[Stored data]
▶
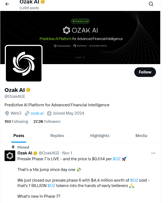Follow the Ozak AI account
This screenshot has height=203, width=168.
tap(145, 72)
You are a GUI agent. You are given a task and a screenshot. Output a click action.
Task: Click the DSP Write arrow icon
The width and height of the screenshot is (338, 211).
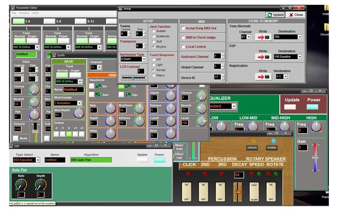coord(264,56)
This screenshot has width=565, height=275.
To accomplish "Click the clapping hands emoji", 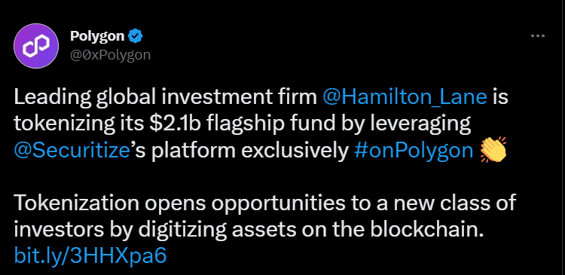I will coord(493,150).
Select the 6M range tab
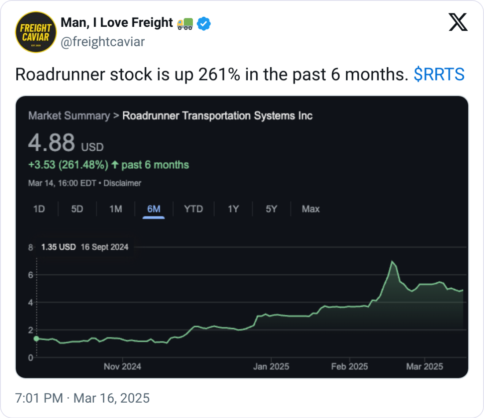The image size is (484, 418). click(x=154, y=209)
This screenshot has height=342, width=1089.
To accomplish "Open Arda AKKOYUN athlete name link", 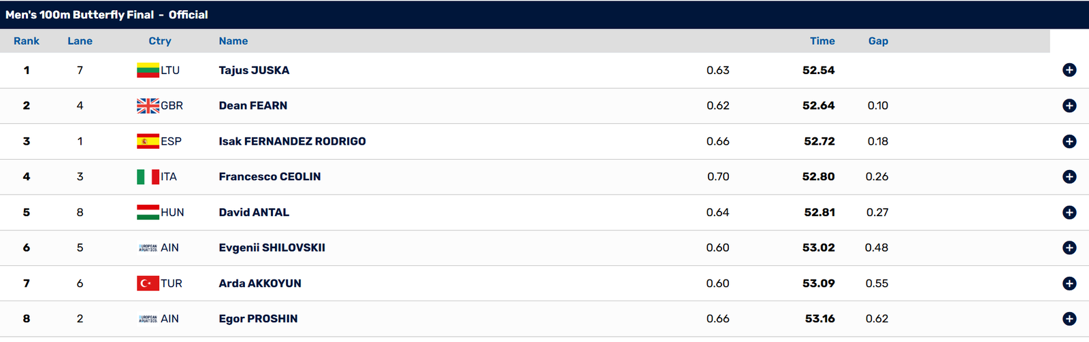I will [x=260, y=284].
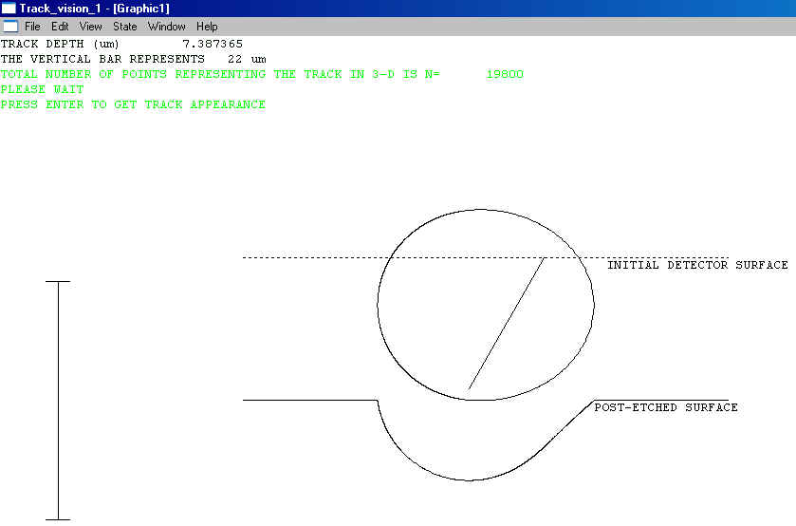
◀
▶
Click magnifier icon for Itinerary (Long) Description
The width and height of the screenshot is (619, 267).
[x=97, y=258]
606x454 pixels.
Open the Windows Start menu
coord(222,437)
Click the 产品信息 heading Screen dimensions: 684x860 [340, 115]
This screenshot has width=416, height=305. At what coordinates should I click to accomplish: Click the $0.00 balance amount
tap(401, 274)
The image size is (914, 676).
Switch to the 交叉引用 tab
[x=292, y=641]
◀
▶ [What is expected] Look above for the line containing "Open the Windows Start menu" and the line containing "The image size is (914, 676).". Transcribe both, with the lines between them, exactly.

▶ [Solution below]
Open the Windows Start menu
coord(222,437)
Click the 产品信息 heading Screen dimensions: 684x860 [340, 115]
This screenshot has width=416, height=305. At what coordinates should I click to accomplish: Click the $0.00 balance amount
tap(401, 274)
The image size is (914, 676).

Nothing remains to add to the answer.